Every entry below must be copied exactly, with nothing left out.

[Stored dataset items]
■ ■ ■ ■ ■ ■ ■

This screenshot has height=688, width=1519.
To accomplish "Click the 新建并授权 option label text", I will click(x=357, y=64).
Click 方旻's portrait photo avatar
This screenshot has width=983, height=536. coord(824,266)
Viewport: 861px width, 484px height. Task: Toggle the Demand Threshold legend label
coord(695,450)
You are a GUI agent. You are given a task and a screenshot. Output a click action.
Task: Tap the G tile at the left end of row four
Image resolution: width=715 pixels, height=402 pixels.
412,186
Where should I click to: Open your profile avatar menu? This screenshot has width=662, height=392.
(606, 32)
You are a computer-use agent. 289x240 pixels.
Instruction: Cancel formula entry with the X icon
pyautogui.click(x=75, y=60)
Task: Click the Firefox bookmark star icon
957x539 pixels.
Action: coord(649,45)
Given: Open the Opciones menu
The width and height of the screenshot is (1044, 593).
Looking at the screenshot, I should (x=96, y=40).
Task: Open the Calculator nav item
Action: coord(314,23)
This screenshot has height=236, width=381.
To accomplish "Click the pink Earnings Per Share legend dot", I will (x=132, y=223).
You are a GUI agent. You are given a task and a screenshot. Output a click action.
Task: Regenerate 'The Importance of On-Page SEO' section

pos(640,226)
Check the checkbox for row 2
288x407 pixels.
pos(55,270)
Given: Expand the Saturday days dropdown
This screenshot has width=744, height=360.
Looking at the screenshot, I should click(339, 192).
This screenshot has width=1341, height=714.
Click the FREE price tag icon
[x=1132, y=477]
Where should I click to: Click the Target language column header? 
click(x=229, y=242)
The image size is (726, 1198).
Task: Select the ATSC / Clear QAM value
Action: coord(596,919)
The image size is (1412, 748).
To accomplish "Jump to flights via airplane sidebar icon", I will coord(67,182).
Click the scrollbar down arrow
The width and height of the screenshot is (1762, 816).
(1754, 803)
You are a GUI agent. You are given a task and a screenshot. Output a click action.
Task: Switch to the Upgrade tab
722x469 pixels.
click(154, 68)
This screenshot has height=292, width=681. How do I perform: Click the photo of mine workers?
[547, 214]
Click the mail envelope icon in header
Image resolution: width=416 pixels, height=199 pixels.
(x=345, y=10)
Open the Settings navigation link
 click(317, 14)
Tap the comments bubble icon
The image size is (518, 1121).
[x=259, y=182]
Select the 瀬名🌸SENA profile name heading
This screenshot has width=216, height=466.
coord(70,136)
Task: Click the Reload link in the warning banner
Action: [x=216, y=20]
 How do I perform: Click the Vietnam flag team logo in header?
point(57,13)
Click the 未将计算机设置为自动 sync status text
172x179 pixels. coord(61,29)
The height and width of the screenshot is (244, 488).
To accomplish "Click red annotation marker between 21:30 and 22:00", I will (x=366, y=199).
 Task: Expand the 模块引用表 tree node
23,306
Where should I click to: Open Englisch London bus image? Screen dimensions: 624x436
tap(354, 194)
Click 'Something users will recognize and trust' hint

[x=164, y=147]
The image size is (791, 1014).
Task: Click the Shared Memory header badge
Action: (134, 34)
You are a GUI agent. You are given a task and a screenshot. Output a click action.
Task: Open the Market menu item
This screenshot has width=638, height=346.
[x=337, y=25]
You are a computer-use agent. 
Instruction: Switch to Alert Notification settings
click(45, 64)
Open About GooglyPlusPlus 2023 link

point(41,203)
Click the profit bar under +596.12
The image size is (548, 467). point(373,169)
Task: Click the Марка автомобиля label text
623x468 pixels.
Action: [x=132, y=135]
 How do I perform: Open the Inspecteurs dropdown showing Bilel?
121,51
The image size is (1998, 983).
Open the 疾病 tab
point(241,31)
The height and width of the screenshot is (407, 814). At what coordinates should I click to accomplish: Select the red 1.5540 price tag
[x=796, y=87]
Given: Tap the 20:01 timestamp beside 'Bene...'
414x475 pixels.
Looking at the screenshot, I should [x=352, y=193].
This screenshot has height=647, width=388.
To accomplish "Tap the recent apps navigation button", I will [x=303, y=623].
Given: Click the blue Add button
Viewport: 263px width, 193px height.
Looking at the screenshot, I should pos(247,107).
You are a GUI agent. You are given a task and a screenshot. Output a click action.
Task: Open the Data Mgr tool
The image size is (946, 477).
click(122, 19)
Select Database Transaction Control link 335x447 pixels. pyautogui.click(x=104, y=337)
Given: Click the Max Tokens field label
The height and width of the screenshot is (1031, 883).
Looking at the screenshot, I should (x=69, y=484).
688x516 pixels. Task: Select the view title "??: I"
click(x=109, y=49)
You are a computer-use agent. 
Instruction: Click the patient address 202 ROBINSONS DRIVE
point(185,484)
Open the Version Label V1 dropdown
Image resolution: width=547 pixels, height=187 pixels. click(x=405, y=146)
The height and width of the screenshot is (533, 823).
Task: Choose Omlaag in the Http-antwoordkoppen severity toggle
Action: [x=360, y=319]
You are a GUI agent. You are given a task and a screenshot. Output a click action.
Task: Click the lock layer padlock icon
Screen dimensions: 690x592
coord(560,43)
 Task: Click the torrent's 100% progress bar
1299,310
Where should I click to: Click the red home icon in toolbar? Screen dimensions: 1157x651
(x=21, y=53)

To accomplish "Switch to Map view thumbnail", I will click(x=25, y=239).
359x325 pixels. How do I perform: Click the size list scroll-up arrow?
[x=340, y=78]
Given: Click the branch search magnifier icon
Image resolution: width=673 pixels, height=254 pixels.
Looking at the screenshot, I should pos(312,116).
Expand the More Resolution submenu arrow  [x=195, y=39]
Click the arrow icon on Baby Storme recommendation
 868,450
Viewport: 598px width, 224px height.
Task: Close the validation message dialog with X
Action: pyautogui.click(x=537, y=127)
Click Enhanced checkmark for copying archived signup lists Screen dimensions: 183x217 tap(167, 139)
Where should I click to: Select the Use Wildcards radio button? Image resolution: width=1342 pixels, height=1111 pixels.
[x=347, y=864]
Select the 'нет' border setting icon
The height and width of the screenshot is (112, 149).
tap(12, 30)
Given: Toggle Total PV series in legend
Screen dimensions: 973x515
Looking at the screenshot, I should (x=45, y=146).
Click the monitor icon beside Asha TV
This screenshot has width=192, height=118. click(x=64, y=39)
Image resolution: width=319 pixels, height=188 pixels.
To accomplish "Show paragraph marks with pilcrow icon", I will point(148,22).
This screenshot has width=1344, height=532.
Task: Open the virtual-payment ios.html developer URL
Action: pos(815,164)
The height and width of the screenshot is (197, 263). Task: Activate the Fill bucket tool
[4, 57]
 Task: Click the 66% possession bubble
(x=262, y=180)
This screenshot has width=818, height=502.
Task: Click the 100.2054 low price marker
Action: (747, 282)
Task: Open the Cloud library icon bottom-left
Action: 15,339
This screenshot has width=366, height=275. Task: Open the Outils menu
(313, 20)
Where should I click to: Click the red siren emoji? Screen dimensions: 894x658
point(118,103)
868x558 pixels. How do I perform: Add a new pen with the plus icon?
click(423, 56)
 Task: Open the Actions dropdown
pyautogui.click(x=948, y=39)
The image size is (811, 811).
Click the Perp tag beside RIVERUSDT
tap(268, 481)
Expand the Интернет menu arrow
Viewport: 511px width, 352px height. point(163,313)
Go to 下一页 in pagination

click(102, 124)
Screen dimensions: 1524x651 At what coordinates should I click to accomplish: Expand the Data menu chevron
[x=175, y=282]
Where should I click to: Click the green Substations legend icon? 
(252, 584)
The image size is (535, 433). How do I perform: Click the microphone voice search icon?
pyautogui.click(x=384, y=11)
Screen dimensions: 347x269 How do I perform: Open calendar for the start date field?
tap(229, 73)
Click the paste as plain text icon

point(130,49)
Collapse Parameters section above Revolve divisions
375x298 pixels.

■ ■ ■ ■ ■ ■ ■

Written solution:
This screenshot has height=688, width=1519.
To accomplish "Click the 新建并授权 option label text", I will click(x=357, y=64).
Click 方旻's portrait photo avatar
This screenshot has width=983, height=536. coord(824,266)
Viewport: 861px width, 484px height. Task: Toggle the Demand Threshold legend label
coord(695,450)
You are a GUI agent. You are given a task and a screenshot. Output a click action.
Task: Tap the G tile at the left end of row four
Image resolution: width=715 pixels, height=402 pixels.
412,186
Where should I click to: Open your profile avatar menu? This screenshot has width=662, height=392.
(606, 32)
You are a computer-use agent. 289x240 pixels.
Instruction: Cancel formula entry with the X icon
pyautogui.click(x=75, y=60)
Task: Click the Firefox bookmark star icon
957x539 pixels.
Action: coord(649,45)
Given: Open the Opciones menu
The width and height of the screenshot is (1044, 593).
Looking at the screenshot, I should (x=96, y=40).
Task: Open the Calculator nav item
Action: coord(314,23)
This screenshot has height=236, width=381.
To accomplish "Click the pink Earnings Per Share legend dot", I will (x=132, y=223).
You are a GUI agent. You are given a task and a screenshot. Output a click action.
Task: Regenerate 'The Importance of On-Page SEO' section

pos(640,226)
Check the checkbox for row 2
288x407 pixels.
pos(55,270)
Given: Expand the Saturday days dropdown
This screenshot has width=744, height=360.
Looking at the screenshot, I should click(339, 192).
This screenshot has width=1341, height=714.
Click the FREE price tag icon
[x=1132, y=477]
Where should I click to: Click the Target language column header? 
click(x=229, y=242)
The image size is (726, 1198).
Task: Select the ATSC / Clear QAM value
Action: coord(596,919)
The image size is (1412, 748).
To accomplish "Jump to flights via airplane sidebar icon", I will coord(67,182).
Click the scrollbar down arrow
The width and height of the screenshot is (1762, 816).
(1754, 803)
You are a GUI agent. You are given a task and a screenshot. Output a click action.
Task: Switch to the Upgrade tab
722x469 pixels.
click(154, 68)
This screenshot has height=292, width=681. How do I perform: Click the photo of mine workers?
[547, 214]
Click the mail envelope icon in header
Image resolution: width=416 pixels, height=199 pixels.
(x=345, y=10)
Open the Settings navigation link
 click(317, 14)
Tap the comments bubble icon
The image size is (518, 1121).
[x=259, y=182]
Select the 瀬名🌸SENA profile name heading
This screenshot has width=216, height=466.
coord(70,136)
Task: Click the Reload link in the warning banner
Action: [x=216, y=20]
 How do I perform: Click the Vietnam flag team logo in header?
point(57,13)
Click the 未将计算机设置为自动 sync status text
172x179 pixels. coord(61,29)
The height and width of the screenshot is (244, 488).
To accomplish "Click red annotation marker between 21:30 and 22:00", I will (x=366, y=199).
 Task: Expand the 模块引用表 tree node
23,306
Where should I click to: Open Englisch London bus image? Screen dimensions: 624x436
tap(354, 194)
Click 'Something users will recognize and trust' hint

[x=164, y=147]
The image size is (791, 1014).
Task: Click the Shared Memory header badge
Action: (134, 34)
You are a GUI agent. You are given a task and a screenshot. Output a click action.
Task: Open the Market menu item
This screenshot has width=638, height=346.
[x=337, y=25]
You are a computer-use agent. 
Instruction: Switch to Alert Notification settings
click(45, 64)
Open About GooglyPlusPlus 2023 link

point(41,203)
Click the profit bar under +596.12
The image size is (548, 467). point(373,169)
Task: Click the Марка автомобиля label text
623x468 pixels.
Action: [x=132, y=135]
 How do I perform: Open the Inspecteurs dropdown showing Bilel?
121,51
The image size is (1998, 983).
Open the 疾病 tab
point(241,31)
The height and width of the screenshot is (407, 814). At what coordinates should I click to accomplish: Select the red 1.5540 price tag
[x=796, y=87]
Given: Tap the 20:01 timestamp beside 'Bene...'
414x475 pixels.
Looking at the screenshot, I should [x=352, y=193].
This screenshot has height=647, width=388.
To accomplish "Tap the recent apps navigation button", I will [x=303, y=623].
Given: Click the blue Add button
Viewport: 263px width, 193px height.
Looking at the screenshot, I should pos(247,107).
You are a GUI agent. You are given a task and a screenshot. Output a click action.
Task: Open the Data Mgr tool
The image size is (946, 477).
click(122, 19)
Select Database Transaction Control link 335x447 pixels. pyautogui.click(x=104, y=337)
Given: Click the Max Tokens field label
The height and width of the screenshot is (1031, 883).
Looking at the screenshot, I should (x=69, y=484).
688x516 pixels. Task: Select the view title "??: I"
click(x=109, y=49)
You are a computer-use agent. 
Instruction: Click the patient address 202 ROBINSONS DRIVE
point(185,484)
Open the Version Label V1 dropdown
Image resolution: width=547 pixels, height=187 pixels. click(x=405, y=146)
The height and width of the screenshot is (533, 823).
Task: Choose Omlaag in the Http-antwoordkoppen severity toggle
Action: [x=360, y=319]
You are a GUI agent. You are given a task and a screenshot. Output a click action.
Task: Click the lock layer padlock icon
Screen dimensions: 690x592
coord(560,43)
 Task: Click the torrent's 100% progress bar
1299,310
Where should I click to: Click the red home icon in toolbar? Screen dimensions: 1157x651
(x=21, y=53)

To accomplish "Switch to Map view thumbnail", I will click(x=25, y=239).
359x325 pixels. How do I perform: Click the size list scroll-up arrow?
[x=340, y=78]
Given: Click the branch search magnifier icon
Image resolution: width=673 pixels, height=254 pixels.
Looking at the screenshot, I should pos(312,116).
Expand the More Resolution submenu arrow  [x=195, y=39]
Click the arrow icon on Baby Storme recommendation
 868,450
Viewport: 598px width, 224px height.
Task: Close the validation message dialog with X
Action: pyautogui.click(x=537, y=127)
Click Enhanced checkmark for copying archived signup lists Screen dimensions: 183x217 tap(167, 139)
Where should I click to: Select the Use Wildcards radio button? Image resolution: width=1342 pixels, height=1111 pixels.
[x=347, y=864]
Select the 'нет' border setting icon
The height and width of the screenshot is (112, 149).
tap(12, 30)
Given: Toggle Total PV series in legend
Screen dimensions: 973x515
Looking at the screenshot, I should (x=45, y=146).
Click the monitor icon beside Asha TV
This screenshot has width=192, height=118. click(x=64, y=39)
Image resolution: width=319 pixels, height=188 pixels.
To accomplish "Show paragraph marks with pilcrow icon", I will point(148,22).
This screenshot has width=1344, height=532.
Task: Open the virtual-payment ios.html developer URL
Action: pos(815,164)
The height and width of the screenshot is (197, 263). Task: Activate the Fill bucket tool
[4, 57]
 Task: Click the 66% possession bubble
(x=262, y=180)
This screenshot has width=818, height=502.
Task: Click the 100.2054 low price marker
Action: (747, 282)
Task: Open the Cloud library icon bottom-left
Action: 15,339
This screenshot has width=366, height=275. Task: Open the Outils menu
(313, 20)
Where should I click to: Click the red siren emoji? Screen dimensions: 894x658
point(118,103)
868x558 pixels. How do I perform: Add a new pen with the plus icon?
click(423, 56)
 Task: Open the Actions dropdown
pyautogui.click(x=948, y=39)
The image size is (811, 811).
Click the Perp tag beside RIVERUSDT
tap(268, 481)
Expand the Интернет menu arrow
Viewport: 511px width, 352px height. point(163,313)
Go to 下一页 in pagination

click(102, 124)
Screen dimensions: 1524x651 At what coordinates should I click to accomplish: Expand the Data menu chevron
[x=175, y=282]
Where should I click to: Click the green Substations legend icon? 
(252, 584)
The image size is (535, 433). How do I perform: Click the microphone voice search icon?
pyautogui.click(x=384, y=11)
Screen dimensions: 347x269 How do I perform: Open calendar for the start date field?
tap(229, 73)
Click the paste as plain text icon

point(130,49)
Collapse Parameters section above Revolve divisions
375x298 pixels.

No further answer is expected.